Tony Purler

Personal information
- Born: November 1, 1969 (age 56) Wentzville, Missouri, U.S.

Sport
- Country: United States
- Sport: Wrestling
- Events: Freestyle and Folkstyle
- College team: Nebraska, Oklahoma State
- Club: Sunkist Kids
- Team: USA

Medal record
Men's freestyle wrestling
Representing the United States
World Cup
| Silver medal – second place | 1999 Spokane | 58 kg |
| Bronze medal – third place | 1998 Stillwater | 58 kg |
Goodwill Games
| Bronze medal – third place | 1998 New York | 58 kg |
Collegiate Wrestling
NCAA Division I Championships
Representing the Nebraska Cornhuskers
| Gold medal – first place | 1993 Ames | 126 lb |
Representing the Oklahoma State Cowboys
| Bronze medal – third place | 1991 Iowa City | 126 lb |

= Tony Purler =

American wrestler (born 1969)

Tony Purler (born November 1, 1969) is an American former folkstyle and freestyle wrestler.
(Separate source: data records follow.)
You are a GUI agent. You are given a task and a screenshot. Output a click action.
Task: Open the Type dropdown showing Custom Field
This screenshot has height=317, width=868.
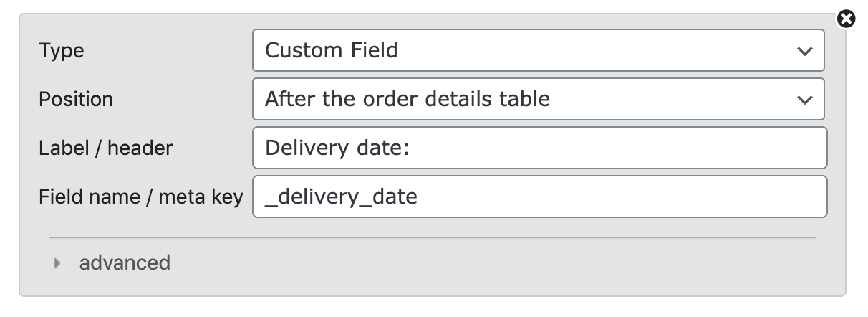539,50
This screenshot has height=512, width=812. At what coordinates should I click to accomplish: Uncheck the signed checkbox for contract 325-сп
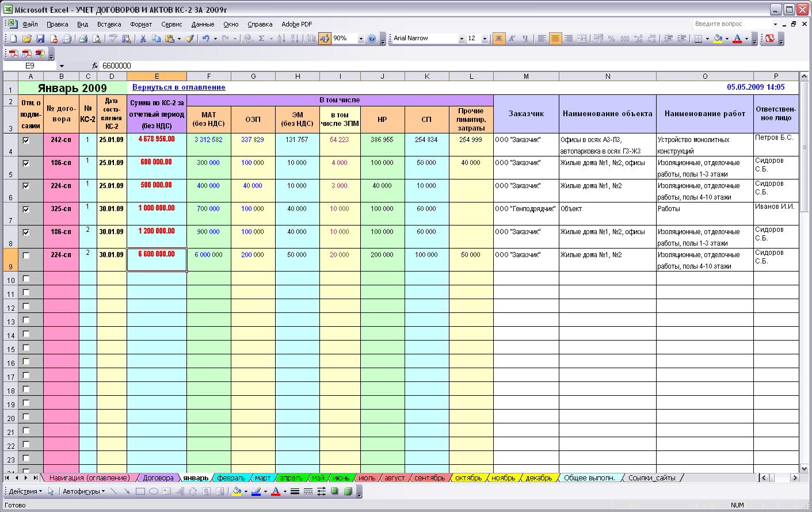pyautogui.click(x=26, y=209)
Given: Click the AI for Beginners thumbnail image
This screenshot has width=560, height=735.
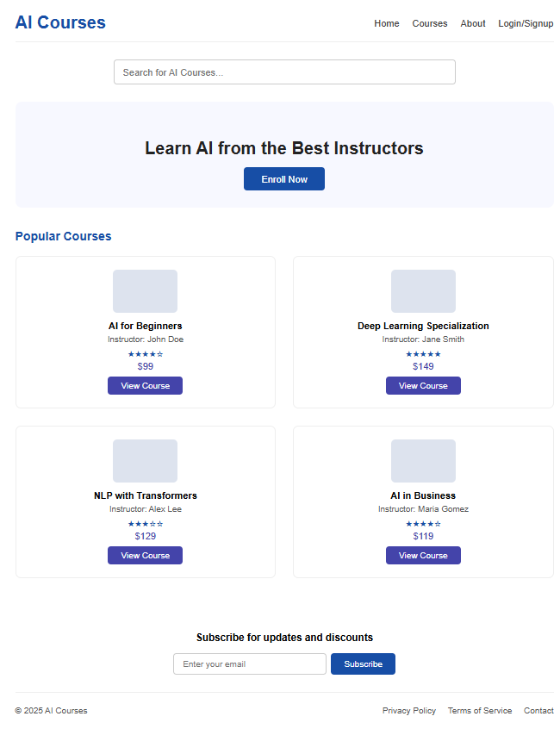Looking at the screenshot, I should click(145, 291).
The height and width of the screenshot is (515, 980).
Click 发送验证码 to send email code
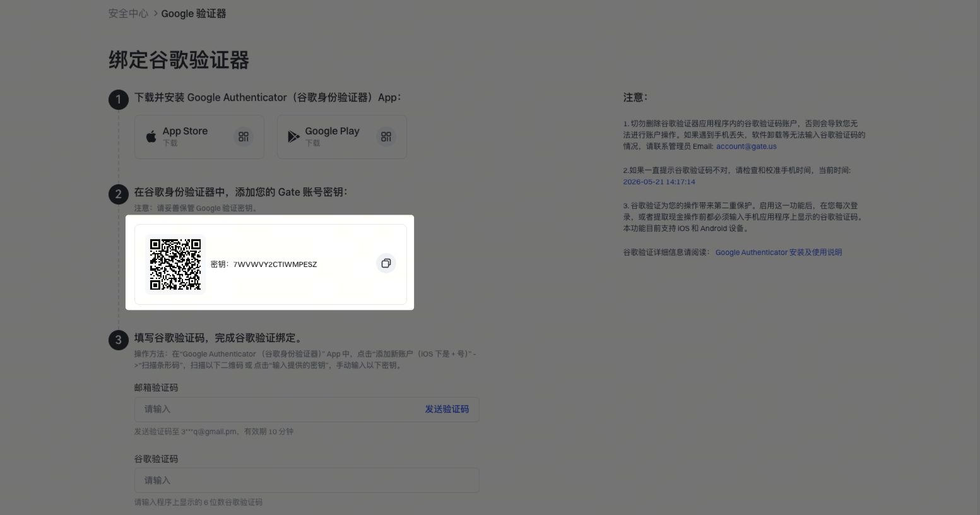[x=447, y=409]
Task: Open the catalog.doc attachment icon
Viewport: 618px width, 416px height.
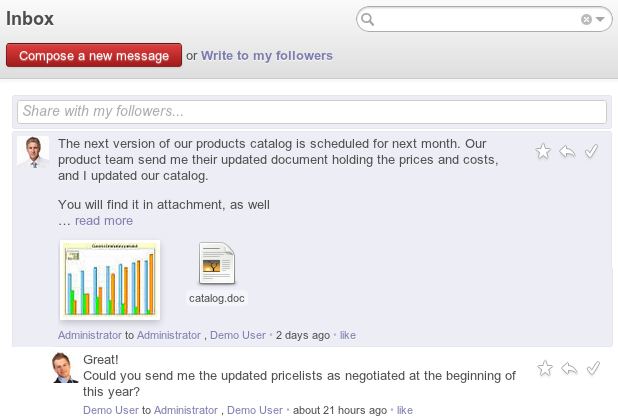Action: 217,263
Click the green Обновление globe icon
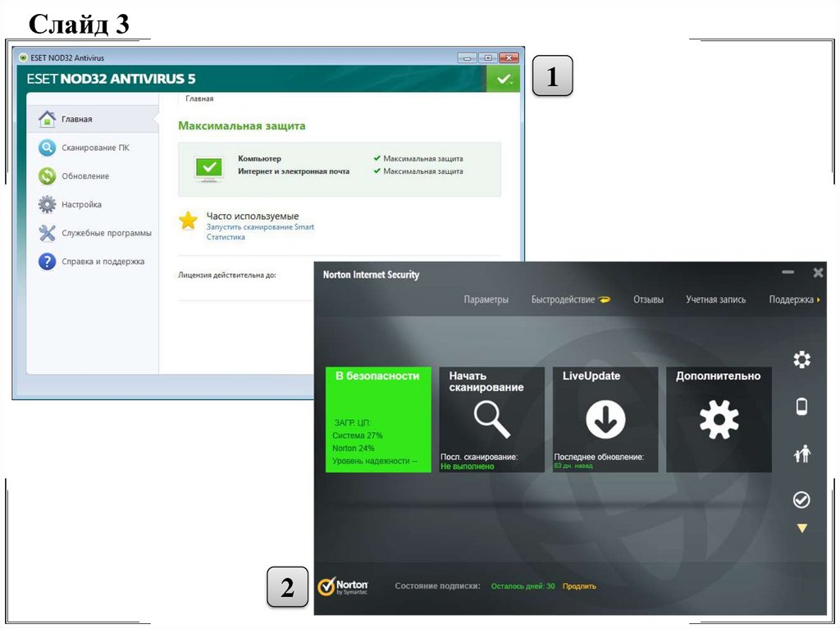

He represented the United States in freestyle wrestling at the 1997 World Championships and 1998 World Championships at 58 kg. As a collegiate wrestler, he was the 1993 126-pound NCAA Division I champion.

== Wrestling career ==
=== High School ===
He attended Wentzville Holt High School in Wentzville, Missouri. As a high school wrestler, Purler was a two-time Missouri state champion.

=== College ===
Purler started his college career at Oklahoma State, where he finished third at the 1991 NCAA championships at 126-pounds. He later transferred to Nebraska, where he won an NCAA title in 1993 at 126-pounds.

=== Senior level ===
Following his collegiate career, Purler earned two spots on the United States freestyle wrestling World Team. He represented the United States in freestyle wrestling at the 1997 and 1998 World Championships at 58 kg.